▼

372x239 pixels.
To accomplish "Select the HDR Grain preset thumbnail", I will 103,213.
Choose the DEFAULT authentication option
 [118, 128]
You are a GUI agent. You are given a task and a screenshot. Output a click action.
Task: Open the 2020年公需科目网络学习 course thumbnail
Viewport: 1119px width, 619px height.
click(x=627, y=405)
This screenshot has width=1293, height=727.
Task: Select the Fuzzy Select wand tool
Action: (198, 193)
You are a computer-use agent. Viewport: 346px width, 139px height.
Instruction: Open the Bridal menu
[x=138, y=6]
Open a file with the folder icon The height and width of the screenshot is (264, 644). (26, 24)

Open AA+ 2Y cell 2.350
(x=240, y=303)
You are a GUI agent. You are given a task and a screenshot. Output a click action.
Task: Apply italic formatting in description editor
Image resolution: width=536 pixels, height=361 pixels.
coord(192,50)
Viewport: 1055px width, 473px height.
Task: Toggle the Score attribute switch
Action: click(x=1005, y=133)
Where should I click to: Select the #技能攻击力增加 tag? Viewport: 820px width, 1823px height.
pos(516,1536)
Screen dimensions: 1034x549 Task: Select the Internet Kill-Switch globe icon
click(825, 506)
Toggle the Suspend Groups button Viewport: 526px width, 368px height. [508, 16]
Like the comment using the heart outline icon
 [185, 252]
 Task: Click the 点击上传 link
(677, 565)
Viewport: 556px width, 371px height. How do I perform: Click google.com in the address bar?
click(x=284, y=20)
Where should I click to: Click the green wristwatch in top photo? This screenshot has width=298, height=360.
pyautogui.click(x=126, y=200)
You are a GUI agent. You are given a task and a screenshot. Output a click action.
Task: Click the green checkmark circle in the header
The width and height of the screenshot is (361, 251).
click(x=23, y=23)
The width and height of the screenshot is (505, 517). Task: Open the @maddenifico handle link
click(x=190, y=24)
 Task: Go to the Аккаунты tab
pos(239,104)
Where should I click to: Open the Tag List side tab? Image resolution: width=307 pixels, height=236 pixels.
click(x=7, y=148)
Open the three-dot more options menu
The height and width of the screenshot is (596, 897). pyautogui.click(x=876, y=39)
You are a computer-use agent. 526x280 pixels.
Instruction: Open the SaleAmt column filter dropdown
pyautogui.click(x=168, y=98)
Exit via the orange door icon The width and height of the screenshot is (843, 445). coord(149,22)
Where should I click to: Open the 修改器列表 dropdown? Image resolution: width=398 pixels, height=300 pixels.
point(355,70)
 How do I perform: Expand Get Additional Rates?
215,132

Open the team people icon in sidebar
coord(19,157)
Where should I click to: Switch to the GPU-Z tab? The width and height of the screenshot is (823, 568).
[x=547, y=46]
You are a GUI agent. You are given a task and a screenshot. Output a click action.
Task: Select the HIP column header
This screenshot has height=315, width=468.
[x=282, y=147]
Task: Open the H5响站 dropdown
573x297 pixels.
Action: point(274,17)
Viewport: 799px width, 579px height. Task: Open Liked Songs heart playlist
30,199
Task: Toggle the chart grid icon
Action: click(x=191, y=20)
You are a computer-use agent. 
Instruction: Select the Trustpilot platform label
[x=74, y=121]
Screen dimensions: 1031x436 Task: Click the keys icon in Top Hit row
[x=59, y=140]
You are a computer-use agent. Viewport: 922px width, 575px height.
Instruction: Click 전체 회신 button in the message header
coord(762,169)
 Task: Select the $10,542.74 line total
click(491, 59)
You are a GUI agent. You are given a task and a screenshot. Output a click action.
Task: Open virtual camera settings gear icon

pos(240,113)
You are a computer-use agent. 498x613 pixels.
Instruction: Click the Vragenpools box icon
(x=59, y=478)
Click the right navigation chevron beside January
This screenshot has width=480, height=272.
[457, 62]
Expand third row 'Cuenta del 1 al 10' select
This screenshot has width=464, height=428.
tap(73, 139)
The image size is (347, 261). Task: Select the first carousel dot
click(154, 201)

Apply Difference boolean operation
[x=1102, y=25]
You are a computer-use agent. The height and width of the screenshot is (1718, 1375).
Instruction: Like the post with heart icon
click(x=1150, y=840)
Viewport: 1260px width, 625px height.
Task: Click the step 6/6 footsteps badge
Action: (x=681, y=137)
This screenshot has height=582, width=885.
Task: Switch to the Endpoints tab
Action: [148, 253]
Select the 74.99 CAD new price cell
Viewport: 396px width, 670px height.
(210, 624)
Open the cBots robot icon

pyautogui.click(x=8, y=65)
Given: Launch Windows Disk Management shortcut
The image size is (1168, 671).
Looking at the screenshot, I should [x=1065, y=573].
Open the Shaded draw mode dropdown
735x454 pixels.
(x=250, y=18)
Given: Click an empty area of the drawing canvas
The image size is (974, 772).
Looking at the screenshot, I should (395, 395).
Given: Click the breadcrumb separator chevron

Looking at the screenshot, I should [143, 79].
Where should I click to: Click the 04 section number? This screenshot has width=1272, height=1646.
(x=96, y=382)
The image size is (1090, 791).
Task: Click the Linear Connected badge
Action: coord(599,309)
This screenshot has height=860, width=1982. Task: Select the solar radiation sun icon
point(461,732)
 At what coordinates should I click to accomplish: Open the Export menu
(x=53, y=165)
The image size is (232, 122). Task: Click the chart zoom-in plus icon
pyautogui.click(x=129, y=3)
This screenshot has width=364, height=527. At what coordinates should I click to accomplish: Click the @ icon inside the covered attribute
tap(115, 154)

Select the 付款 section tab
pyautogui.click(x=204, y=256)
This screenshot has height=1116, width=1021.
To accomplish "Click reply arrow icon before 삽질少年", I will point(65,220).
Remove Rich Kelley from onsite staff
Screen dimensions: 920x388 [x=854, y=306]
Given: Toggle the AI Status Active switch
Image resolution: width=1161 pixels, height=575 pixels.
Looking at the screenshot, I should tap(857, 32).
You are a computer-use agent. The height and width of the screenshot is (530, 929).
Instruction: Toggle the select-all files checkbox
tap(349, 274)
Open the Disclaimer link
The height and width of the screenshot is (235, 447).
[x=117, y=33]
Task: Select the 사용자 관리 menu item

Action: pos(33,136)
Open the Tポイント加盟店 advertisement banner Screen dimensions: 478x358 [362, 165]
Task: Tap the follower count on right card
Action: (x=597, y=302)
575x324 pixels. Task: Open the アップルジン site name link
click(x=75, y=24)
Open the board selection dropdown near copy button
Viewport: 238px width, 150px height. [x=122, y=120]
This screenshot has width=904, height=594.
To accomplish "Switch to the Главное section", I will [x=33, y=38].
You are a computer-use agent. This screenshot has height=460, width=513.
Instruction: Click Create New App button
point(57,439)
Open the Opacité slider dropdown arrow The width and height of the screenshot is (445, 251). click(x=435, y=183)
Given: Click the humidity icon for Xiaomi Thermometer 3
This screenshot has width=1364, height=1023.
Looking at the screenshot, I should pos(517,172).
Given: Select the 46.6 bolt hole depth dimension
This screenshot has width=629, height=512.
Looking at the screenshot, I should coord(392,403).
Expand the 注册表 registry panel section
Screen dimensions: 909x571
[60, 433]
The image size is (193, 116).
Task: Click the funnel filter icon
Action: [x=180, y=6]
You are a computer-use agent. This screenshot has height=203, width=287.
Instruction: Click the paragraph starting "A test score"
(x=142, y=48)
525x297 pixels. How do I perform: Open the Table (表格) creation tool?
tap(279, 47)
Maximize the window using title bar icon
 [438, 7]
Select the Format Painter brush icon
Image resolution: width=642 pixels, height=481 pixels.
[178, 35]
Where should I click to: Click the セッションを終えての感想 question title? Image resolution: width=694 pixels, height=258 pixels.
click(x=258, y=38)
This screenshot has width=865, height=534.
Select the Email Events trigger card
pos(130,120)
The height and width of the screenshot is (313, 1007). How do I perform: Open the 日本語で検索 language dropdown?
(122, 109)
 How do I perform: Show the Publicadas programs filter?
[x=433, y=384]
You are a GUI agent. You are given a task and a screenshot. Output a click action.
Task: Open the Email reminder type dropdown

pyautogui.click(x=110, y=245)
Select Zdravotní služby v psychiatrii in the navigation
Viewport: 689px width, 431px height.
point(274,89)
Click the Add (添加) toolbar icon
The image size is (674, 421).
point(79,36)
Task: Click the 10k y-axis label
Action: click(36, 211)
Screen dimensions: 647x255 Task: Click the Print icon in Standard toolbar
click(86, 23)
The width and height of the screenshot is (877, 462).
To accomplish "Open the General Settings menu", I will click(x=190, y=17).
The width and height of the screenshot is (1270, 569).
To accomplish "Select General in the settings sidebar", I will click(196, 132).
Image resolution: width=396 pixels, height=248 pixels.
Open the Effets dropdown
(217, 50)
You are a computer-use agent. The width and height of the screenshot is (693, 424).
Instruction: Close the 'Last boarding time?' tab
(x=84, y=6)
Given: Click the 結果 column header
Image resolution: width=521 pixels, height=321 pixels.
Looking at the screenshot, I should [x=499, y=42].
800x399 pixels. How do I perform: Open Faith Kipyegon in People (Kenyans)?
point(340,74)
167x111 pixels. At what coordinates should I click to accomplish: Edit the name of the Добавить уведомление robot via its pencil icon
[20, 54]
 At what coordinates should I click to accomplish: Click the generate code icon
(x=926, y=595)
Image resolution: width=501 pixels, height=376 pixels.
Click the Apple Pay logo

▲

What is needed
Repeat the lines of the records verbatim, beginning with the line that contains "Given: Select the" and continuing through the line that contains "Action: click(36, 211)".

The answer
Given: Select the 46.6 bolt hole depth dimension
This screenshot has width=629, height=512.
Looking at the screenshot, I should coord(392,403).
Expand the 注册表 registry panel section
Screen dimensions: 909x571
[60, 433]
The image size is (193, 116).
Task: Click the funnel filter icon
Action: [x=180, y=6]
You are a computer-use agent. This screenshot has height=203, width=287.
Instruction: Click the paragraph starting "A test score"
(x=142, y=48)
525x297 pixels. How do I perform: Open the Table (表格) creation tool?
tap(279, 47)
Maximize the window using title bar icon
 [438, 7]
Select the Format Painter brush icon
Image resolution: width=642 pixels, height=481 pixels.
[178, 35]
Where should I click to: Click the セッションを終えての感想 question title? Image resolution: width=694 pixels, height=258 pixels.
click(x=258, y=38)
This screenshot has width=865, height=534.
Select the Email Events trigger card
pos(130,120)
The height and width of the screenshot is (313, 1007). How do I perform: Open the 日本語で検索 language dropdown?
(122, 109)
 How do I perform: Show the Publicadas programs filter?
[x=433, y=384]
You are a GUI agent. You are given a task and a screenshot. Output a click action.
Task: Open the Email reminder type dropdown

pyautogui.click(x=110, y=245)
Select Zdravotní služby v psychiatrii in the navigation
Viewport: 689px width, 431px height.
point(274,89)
Click the Add (添加) toolbar icon
The image size is (674, 421).
point(79,36)
Task: Click the 10k y-axis label
Action: click(36, 211)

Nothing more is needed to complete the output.